I came across this matrix expansion based on Taylor expansion, which I could not derive: let $A=(\Sigma(\theta^{'})-\Sigma(\theta))\Sigma^{-1}(\theta)$,
$$\log\det(I+A)=tr(A)-R_3$$
with
$$R_3\le c_3\sum_{i=1}^p\lambda_i^2$$
where $p$ is the dimension of $A$,$c_3$ is some constant, and $\lambda$s are the eigenvalues of $A$.
- Could anyone provide any hint on how to derive this equality for expansion or at least the inequality for bounding the $\log\det(I+A)$?
- Is this a problem on Taylor expansion of a function of single variable $\theta$?
I can understand this result is reasonable, since first term is first order ($\sum_i\lambda_i$), the second term is bounded by second order terms. However, I cannot find a direct formula to derive this.
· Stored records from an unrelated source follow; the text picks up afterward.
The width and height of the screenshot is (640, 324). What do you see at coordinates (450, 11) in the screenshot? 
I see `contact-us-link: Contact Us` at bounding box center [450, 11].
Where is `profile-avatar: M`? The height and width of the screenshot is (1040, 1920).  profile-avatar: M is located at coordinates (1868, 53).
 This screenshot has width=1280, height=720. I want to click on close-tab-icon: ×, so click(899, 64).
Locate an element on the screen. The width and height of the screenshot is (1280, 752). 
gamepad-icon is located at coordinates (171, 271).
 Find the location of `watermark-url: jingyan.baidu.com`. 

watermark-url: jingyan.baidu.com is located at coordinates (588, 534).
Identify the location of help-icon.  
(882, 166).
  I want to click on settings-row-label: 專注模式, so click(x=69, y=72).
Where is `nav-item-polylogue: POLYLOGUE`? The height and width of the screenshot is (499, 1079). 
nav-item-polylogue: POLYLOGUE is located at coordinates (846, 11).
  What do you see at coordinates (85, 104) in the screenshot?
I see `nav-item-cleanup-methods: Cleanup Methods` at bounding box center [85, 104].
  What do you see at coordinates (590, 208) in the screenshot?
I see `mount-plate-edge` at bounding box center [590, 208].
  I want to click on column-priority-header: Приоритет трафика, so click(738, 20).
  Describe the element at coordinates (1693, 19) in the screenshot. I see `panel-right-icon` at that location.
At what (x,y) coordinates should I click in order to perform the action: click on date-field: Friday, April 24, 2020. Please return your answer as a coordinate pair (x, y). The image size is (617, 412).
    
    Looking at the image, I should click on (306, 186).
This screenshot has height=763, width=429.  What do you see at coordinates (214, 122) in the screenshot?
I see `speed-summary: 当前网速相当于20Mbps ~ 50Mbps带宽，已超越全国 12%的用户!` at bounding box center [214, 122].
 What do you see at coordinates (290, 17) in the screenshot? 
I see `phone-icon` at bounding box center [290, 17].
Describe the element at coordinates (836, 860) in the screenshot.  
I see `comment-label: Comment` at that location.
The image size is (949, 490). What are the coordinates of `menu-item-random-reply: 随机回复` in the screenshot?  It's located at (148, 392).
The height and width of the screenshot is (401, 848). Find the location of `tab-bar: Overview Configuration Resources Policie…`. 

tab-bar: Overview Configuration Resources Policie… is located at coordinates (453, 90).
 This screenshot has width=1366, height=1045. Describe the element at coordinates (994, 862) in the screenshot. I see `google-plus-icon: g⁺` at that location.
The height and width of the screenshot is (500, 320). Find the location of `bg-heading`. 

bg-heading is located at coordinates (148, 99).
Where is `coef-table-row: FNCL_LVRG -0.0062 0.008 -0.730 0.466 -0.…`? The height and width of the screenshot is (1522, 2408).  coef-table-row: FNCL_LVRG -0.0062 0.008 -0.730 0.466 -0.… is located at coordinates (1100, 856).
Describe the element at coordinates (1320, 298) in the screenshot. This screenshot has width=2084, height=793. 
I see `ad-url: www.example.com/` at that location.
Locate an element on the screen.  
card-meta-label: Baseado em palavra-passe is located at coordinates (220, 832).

Maybe relevant: in Anderson Intro to multivariate statistics, it has a Theorem A.4.8 states that: $$\det(I+xC)=1+xtr(C)+O(x^2),$$
could be useful?
Best Answer
You could use the identities $tr A = \sum_k \lambda_k$ and $\det A = \prod_k \lambda_k$.
Note that eigenvalues of $I + A$ are just $\lambda_k +1$.
Then we have \begin{equation} \log \det (I+A) = \sum_k \log (1 + \lambda_k) = \sum_k \lambda_k + \sum_k (\log (1+\lambda_k) - \lambda_k) = tr(A) + R_3 \end{equation}
where $0 \geq R_3 = \sum_k (\log (1+\lambda_k) - \lambda_k) \geq \sum_k (\frac{\lambda_k}{1+\lambda_k} - \lambda_k) = -\sum_k \frac{\lambda_k^2}{1+\lambda_k} \geq -\sum_k \lambda_k^2$.